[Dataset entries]

▬▬▬▬▬▬▬▬▬▬

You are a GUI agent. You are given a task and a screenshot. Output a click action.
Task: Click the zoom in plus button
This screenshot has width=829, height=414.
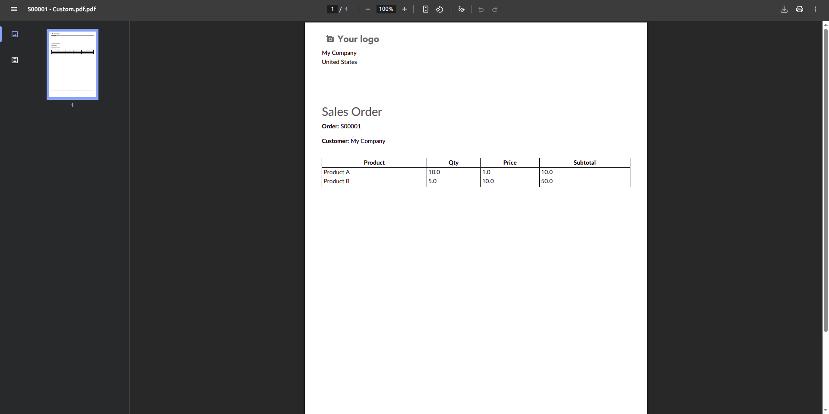pos(405,9)
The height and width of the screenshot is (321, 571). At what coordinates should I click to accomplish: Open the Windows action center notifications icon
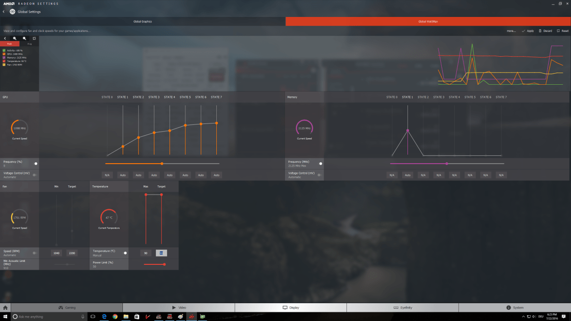564,317
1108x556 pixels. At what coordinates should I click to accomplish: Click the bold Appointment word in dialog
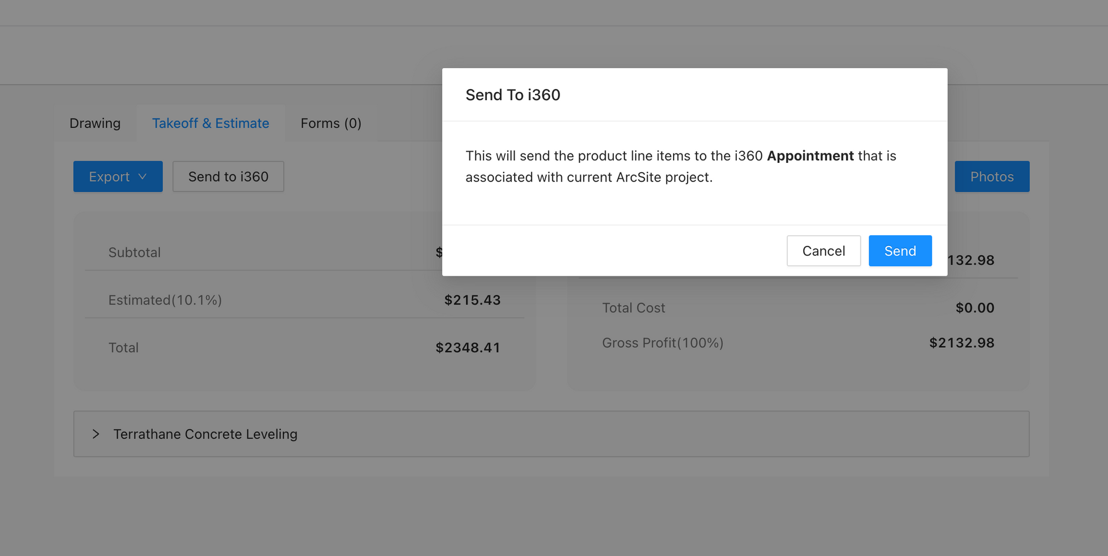810,156
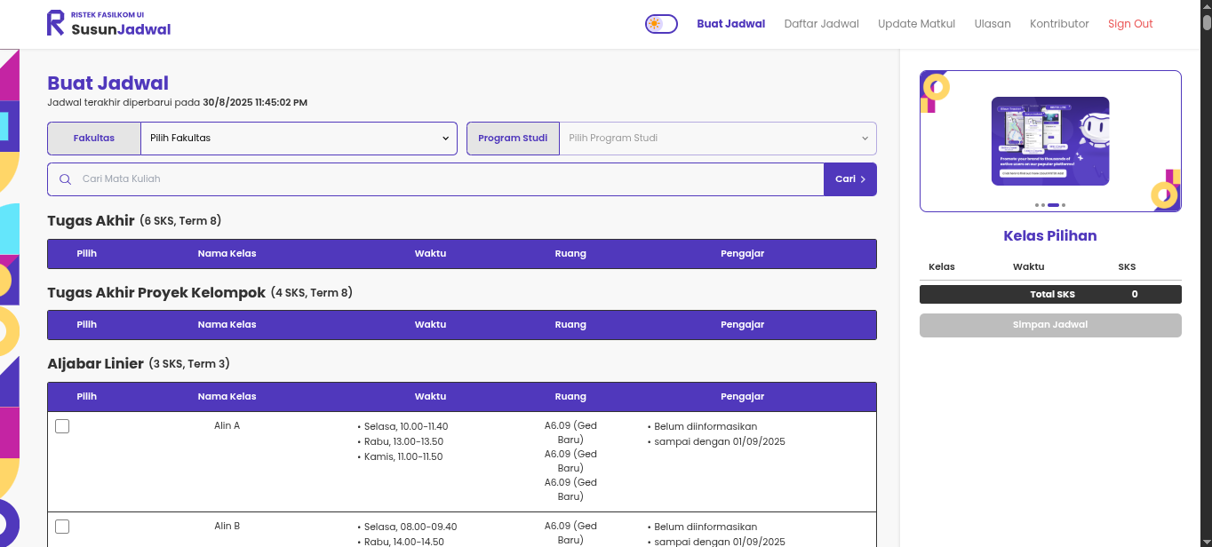Open the Ulasan page from the navbar
The width and height of the screenshot is (1212, 547).
coord(993,24)
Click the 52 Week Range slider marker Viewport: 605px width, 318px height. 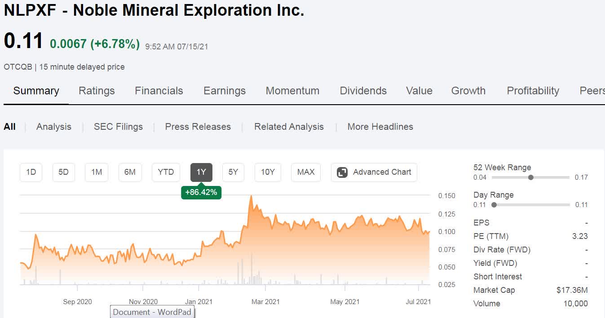[x=531, y=177]
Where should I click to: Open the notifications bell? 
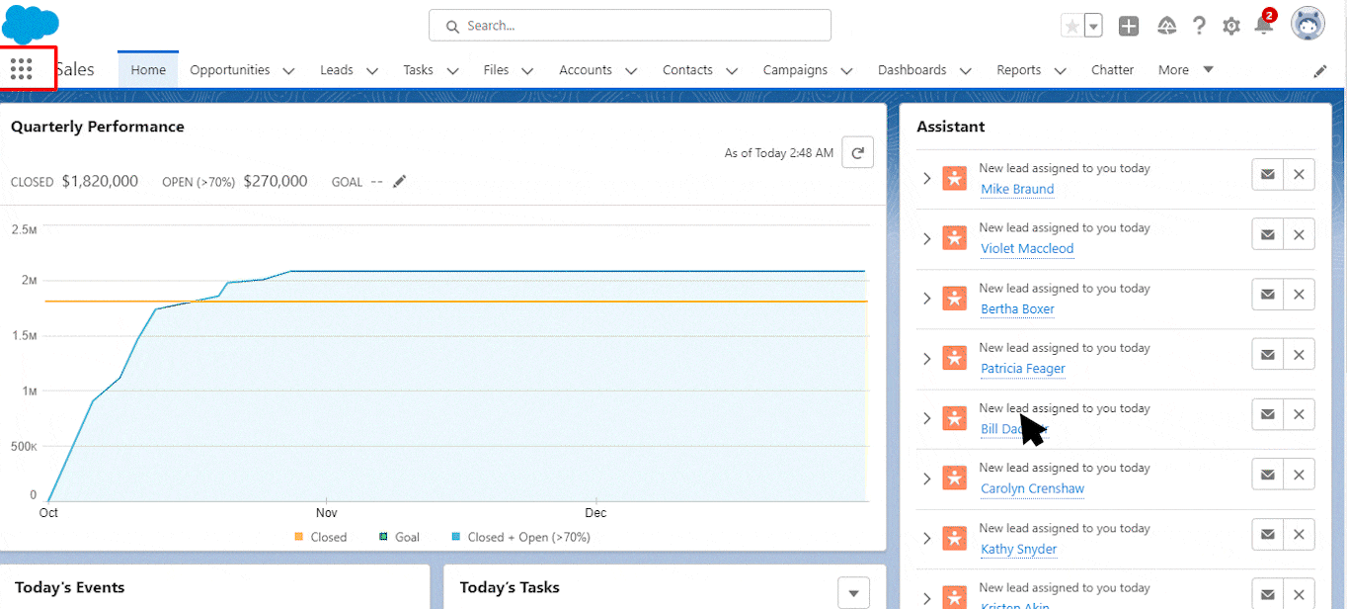tap(1263, 27)
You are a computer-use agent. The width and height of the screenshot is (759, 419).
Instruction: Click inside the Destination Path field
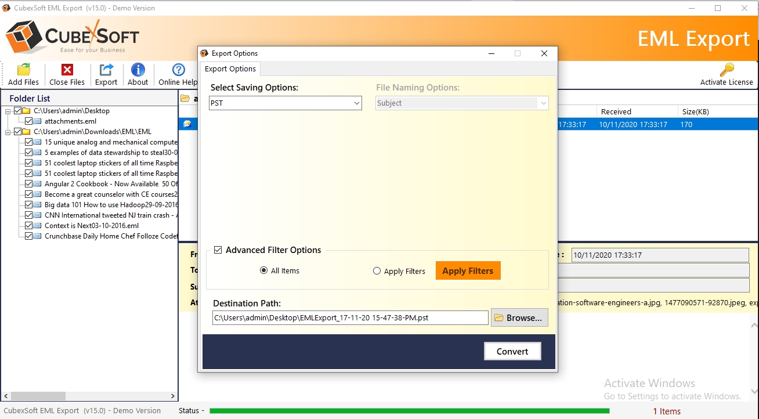(x=350, y=317)
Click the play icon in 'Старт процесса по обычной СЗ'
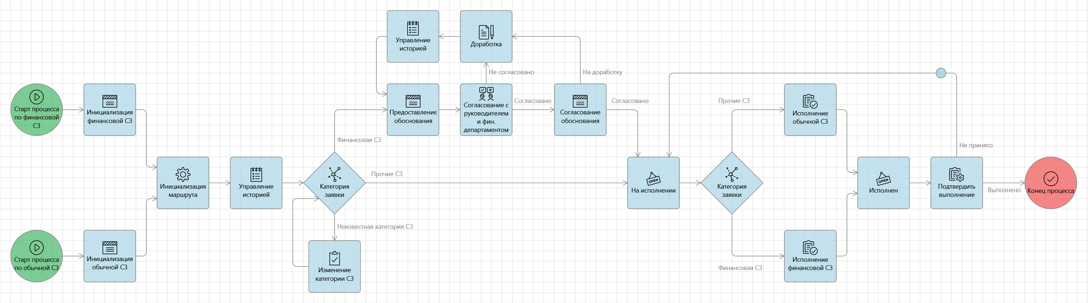This screenshot has height=303, width=1088. click(36, 247)
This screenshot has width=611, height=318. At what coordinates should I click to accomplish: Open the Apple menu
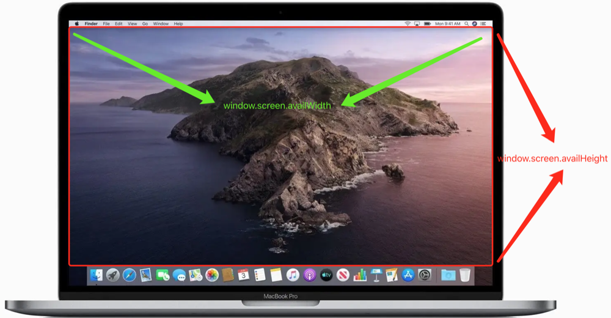pyautogui.click(x=77, y=23)
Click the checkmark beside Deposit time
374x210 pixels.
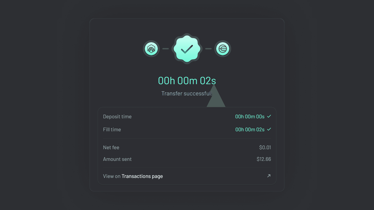pos(269,116)
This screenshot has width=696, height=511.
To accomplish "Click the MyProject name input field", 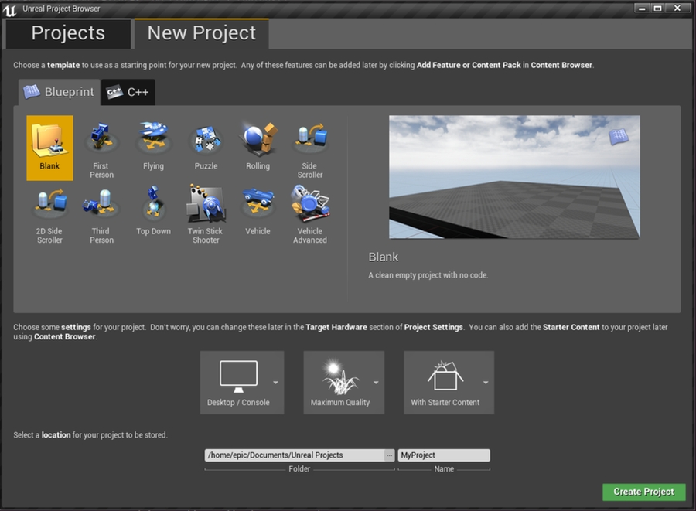I will click(x=443, y=455).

▬▬▬▬▬▬▬▬▬▬

[EXERCISE INSTRUCTIONS]: One number is the expected answer: the count of lines above that hold the word "agent".

[EXERCISE ANSWER]: 2